▶ _EXERCISE AIM_
Please extract every row below that contains the word "Select" and copy each of those rows in full.

▶ _INPUT DATA_
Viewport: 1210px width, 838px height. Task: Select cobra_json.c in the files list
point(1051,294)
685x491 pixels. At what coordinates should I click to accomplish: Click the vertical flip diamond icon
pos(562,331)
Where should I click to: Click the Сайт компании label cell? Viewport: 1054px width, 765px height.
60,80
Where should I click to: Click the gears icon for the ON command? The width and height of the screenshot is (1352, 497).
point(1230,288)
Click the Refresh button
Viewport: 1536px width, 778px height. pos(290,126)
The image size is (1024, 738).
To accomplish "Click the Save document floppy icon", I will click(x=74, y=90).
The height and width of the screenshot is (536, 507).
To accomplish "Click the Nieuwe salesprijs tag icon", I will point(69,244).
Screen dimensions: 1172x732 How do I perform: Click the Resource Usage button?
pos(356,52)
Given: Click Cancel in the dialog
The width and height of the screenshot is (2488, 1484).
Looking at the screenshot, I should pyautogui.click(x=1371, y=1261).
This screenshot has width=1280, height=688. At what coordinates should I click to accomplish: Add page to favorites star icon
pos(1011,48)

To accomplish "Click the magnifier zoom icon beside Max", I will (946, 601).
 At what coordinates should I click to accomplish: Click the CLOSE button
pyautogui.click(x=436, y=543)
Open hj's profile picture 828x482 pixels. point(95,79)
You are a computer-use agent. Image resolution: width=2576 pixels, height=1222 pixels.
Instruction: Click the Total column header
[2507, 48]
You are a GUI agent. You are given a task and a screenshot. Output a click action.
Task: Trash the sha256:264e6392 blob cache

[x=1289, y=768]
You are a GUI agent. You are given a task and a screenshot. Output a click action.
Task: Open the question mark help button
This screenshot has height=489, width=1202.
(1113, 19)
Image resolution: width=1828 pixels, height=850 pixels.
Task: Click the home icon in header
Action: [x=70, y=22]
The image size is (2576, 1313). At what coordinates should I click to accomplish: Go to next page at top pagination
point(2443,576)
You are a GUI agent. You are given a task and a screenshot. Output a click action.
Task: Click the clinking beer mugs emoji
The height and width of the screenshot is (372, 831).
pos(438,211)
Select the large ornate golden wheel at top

▶ _RESULT OF THE EXERCISE_
Viewport: 1210px width, 838px height. Task: Select cobra_json.c in the files list
Select the large ornate golden wheel at top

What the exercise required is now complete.